It could be helpful to leave Washington more often. Among the most powerful episodes are the two that play entirely in Underwood’s home state of North Carolina, where we see a different persona (much more of a character than the Washington power broker). Now, I get that this comes with the territory. Underwood is a smoothtalker, friendly on the outside, noncommittal and only acting behind the scenes, which doesn’t allow for much variation. But that problem is home-grown. If the creators had concentrated on the political drama aspect, they had felt the need to provide a bigger roster of characters (especially other Congressmen with their own agendas, instead everyone bowing to mighty Underwood). But the thriller elements get in the way of that and obscure the political drama. That’s something that the West Wing managed way better, which always had at least three characters to draw from (Toby, Josh and Sam/Will) instead of only one, with a wider range of supporting characters and a president that didn’t seem like a total toad.

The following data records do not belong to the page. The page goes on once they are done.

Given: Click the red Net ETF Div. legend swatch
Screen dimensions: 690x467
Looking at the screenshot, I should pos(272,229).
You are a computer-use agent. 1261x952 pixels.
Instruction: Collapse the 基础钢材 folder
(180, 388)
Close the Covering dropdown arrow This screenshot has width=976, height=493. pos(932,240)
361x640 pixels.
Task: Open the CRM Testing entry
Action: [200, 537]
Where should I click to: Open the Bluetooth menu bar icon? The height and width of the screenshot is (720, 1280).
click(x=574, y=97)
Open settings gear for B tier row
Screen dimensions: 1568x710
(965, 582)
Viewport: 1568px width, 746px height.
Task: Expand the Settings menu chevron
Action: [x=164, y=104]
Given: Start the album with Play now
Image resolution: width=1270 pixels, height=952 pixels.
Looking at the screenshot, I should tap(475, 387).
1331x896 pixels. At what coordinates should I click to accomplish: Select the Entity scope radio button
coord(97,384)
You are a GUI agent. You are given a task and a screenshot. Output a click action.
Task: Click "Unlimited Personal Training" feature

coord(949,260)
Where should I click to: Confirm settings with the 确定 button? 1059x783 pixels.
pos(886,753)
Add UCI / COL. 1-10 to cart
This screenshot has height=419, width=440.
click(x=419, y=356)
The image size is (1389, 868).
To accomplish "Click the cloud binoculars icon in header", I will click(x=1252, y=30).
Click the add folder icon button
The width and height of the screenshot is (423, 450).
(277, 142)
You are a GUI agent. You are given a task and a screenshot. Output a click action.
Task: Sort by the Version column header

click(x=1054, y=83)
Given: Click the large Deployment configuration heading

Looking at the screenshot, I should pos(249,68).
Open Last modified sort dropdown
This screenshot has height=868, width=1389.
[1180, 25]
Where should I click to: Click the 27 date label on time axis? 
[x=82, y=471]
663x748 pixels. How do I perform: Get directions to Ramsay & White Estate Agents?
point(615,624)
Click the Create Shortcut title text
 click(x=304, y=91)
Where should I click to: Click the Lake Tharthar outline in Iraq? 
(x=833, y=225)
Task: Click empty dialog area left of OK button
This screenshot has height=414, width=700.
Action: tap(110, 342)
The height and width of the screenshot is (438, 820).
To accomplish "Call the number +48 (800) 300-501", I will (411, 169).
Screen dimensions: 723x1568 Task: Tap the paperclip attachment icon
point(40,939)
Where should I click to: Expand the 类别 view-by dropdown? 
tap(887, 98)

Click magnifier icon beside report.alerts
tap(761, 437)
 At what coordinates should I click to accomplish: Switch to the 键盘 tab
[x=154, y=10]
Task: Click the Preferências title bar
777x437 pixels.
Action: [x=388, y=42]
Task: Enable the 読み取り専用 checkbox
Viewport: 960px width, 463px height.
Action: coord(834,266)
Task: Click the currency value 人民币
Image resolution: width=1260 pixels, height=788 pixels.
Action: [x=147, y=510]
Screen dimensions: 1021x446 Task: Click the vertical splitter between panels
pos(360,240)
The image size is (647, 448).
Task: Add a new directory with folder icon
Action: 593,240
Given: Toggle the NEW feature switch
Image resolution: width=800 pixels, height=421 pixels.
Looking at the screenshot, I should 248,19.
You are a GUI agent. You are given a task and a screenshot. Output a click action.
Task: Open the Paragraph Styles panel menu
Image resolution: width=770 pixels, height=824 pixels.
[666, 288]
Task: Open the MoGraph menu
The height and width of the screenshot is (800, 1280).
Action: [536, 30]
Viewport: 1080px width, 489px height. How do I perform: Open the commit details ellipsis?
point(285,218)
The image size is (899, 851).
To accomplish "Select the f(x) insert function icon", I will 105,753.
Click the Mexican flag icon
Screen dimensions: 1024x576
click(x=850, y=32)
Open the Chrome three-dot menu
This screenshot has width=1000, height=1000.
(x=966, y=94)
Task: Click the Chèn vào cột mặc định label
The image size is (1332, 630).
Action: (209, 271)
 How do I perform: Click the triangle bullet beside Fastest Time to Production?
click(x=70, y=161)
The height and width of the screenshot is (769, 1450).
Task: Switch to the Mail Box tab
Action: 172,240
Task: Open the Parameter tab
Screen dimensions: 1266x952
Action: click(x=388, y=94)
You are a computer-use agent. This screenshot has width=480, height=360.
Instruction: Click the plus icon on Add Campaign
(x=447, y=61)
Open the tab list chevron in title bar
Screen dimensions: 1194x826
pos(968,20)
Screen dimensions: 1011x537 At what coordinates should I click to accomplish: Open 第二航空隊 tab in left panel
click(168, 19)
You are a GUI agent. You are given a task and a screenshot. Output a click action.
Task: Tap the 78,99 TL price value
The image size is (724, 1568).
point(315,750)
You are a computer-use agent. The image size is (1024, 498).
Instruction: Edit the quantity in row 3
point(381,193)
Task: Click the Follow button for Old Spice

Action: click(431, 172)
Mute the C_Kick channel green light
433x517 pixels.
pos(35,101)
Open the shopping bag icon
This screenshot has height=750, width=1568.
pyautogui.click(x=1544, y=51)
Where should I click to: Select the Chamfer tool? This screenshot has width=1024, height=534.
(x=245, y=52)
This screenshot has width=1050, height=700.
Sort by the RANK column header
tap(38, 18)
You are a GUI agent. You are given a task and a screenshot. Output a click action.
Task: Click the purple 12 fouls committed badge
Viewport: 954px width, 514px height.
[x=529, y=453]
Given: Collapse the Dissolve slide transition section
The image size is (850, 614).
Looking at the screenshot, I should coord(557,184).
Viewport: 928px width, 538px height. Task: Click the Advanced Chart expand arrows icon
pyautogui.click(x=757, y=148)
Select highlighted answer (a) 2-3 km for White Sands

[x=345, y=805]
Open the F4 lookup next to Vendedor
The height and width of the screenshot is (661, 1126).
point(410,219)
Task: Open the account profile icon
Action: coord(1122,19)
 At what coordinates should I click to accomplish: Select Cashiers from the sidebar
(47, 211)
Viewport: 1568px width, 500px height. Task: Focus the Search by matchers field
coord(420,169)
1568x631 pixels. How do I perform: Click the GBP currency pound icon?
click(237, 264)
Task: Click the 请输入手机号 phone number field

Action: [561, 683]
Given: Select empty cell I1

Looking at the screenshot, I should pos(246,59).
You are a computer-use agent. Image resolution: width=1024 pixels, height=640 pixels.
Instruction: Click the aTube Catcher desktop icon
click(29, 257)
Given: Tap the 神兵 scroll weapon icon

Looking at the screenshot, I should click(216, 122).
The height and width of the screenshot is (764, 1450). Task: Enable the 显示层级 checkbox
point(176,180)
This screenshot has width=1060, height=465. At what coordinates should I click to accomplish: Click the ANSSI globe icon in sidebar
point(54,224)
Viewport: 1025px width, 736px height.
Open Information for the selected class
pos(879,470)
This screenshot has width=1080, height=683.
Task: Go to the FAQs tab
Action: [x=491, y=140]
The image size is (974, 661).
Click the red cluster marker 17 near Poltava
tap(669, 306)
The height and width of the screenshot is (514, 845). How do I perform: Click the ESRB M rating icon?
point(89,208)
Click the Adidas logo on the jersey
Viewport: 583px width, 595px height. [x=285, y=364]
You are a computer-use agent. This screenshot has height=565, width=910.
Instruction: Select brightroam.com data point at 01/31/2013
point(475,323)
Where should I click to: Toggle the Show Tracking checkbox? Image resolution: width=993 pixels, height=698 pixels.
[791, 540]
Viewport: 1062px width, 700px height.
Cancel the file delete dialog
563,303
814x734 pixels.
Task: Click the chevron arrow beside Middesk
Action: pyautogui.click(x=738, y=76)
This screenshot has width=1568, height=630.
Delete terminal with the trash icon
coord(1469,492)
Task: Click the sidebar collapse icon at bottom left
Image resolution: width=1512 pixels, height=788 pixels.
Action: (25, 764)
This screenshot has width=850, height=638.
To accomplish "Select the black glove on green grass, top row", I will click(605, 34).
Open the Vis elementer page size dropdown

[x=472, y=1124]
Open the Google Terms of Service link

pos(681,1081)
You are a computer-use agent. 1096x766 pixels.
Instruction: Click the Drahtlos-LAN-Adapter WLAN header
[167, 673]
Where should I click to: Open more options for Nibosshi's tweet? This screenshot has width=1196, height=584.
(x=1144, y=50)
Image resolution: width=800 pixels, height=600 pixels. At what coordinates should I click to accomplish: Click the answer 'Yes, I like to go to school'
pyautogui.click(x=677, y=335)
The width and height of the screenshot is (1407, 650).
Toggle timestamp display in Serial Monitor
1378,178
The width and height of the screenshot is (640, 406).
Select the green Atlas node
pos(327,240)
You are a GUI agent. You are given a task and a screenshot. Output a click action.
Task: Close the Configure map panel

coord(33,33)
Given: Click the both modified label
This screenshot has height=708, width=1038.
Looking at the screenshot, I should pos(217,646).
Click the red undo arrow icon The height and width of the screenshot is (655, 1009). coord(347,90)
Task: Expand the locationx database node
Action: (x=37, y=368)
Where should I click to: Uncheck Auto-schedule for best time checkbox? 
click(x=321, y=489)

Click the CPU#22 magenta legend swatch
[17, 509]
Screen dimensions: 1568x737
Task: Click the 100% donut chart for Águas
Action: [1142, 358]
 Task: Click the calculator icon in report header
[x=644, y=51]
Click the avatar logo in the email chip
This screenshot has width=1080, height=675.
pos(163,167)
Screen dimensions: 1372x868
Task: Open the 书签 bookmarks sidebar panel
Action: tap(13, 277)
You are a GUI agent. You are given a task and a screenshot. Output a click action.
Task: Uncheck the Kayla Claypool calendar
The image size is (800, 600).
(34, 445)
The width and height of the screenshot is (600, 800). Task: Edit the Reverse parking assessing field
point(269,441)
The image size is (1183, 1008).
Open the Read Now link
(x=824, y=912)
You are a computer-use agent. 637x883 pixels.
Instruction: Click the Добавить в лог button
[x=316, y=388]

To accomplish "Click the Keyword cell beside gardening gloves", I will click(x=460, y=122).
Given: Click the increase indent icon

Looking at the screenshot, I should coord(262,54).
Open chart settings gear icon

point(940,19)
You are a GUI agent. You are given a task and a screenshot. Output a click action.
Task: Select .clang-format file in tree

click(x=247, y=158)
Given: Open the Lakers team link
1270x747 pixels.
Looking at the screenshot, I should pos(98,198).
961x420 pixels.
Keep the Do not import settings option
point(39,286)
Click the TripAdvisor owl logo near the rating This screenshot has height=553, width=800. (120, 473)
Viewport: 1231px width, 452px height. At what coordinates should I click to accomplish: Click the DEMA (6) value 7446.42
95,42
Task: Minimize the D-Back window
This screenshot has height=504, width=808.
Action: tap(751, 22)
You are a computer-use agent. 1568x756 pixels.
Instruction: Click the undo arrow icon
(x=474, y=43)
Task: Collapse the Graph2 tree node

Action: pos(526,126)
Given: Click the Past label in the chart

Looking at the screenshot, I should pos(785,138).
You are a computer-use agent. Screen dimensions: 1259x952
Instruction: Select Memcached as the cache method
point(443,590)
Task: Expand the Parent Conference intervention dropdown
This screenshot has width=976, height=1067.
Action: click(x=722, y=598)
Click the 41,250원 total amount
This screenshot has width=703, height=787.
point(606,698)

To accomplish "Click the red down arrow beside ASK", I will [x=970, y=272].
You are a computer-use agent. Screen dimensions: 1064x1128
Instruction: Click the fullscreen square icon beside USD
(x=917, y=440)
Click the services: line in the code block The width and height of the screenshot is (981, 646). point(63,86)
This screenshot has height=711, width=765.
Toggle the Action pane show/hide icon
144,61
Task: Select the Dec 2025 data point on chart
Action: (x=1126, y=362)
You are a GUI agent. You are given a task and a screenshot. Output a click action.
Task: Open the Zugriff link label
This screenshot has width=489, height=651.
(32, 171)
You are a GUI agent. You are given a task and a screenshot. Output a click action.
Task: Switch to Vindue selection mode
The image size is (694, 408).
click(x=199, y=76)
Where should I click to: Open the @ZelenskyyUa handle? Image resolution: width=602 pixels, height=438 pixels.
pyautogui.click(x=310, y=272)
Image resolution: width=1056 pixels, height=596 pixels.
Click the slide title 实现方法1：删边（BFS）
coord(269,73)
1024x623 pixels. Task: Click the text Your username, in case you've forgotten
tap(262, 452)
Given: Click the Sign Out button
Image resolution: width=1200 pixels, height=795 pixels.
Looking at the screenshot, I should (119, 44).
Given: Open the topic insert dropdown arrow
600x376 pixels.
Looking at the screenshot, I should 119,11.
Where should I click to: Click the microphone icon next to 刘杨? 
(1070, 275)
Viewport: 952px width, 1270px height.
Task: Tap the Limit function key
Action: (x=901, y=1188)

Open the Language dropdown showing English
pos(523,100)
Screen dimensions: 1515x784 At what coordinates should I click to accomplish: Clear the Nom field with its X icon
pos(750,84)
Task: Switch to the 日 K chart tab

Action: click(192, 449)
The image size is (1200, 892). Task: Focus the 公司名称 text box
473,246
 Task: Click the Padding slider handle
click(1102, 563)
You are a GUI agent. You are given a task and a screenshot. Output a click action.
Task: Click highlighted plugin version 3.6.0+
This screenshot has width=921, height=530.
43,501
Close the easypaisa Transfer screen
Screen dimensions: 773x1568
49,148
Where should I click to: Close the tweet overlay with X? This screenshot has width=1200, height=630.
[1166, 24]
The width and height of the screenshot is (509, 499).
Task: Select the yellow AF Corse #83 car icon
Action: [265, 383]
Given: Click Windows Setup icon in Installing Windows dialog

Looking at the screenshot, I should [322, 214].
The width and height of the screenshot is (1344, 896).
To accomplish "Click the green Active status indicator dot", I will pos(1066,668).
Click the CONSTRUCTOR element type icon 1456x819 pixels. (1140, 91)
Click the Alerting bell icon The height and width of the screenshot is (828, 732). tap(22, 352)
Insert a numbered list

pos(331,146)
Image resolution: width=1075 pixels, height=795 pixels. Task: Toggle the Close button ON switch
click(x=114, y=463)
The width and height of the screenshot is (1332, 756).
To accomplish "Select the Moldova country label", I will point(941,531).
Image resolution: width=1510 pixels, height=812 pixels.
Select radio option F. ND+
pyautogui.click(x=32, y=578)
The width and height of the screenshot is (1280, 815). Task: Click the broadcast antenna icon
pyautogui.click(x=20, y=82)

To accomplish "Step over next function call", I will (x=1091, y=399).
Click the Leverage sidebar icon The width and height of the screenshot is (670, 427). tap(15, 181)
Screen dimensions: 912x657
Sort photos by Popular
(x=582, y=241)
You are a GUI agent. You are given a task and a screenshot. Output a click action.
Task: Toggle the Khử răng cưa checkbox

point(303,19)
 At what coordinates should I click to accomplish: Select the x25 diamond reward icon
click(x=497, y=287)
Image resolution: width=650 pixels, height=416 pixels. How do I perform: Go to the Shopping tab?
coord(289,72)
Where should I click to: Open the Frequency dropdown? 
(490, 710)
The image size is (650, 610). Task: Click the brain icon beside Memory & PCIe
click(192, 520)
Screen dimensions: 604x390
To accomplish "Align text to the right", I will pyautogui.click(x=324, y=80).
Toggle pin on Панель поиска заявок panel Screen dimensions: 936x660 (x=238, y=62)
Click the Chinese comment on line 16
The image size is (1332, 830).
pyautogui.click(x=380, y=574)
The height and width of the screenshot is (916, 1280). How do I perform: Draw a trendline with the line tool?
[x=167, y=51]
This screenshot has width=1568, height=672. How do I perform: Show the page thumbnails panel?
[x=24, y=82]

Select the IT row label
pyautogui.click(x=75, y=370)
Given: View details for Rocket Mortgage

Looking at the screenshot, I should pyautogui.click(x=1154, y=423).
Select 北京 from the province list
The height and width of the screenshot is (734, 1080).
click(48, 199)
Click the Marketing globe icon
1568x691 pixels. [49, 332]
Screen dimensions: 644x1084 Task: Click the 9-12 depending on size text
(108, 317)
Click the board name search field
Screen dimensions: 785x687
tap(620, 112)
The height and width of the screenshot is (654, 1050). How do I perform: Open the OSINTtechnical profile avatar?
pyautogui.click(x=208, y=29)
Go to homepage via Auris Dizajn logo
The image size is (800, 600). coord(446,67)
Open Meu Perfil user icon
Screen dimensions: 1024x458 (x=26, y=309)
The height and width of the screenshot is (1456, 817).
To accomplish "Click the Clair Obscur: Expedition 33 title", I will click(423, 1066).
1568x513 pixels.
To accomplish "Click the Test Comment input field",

|Basically the whole cast|
„House of Cards“ is by no means a bad series. You can watch the entirety of it and be thoroughly entertained. It’s however a deeply problematic one. On the one hand, there are the artistic problems, detailled above, but on the other hand we have a very strange message in it. Underwood is destroying many lives over the course of the short months the first season encompasses, but he doesn’t have to face the consequences of it, and neither do we as viewers. We are told that Underwood is evil by Underwood himself, rambling his hand-fed quotes, but the real consequences of what he does don’t ever play a role again. He dismantled the public school system, destroyed 12.000 or more jobs in Pennsylvania, destroyed the reputation of a Congressman and, worse, his family, destroyed the carreer of a committed expert and idealist and of another collague for personal gain, but they just disappear. Again, you could argue that this is the point, but if so, I find it very strangely executed.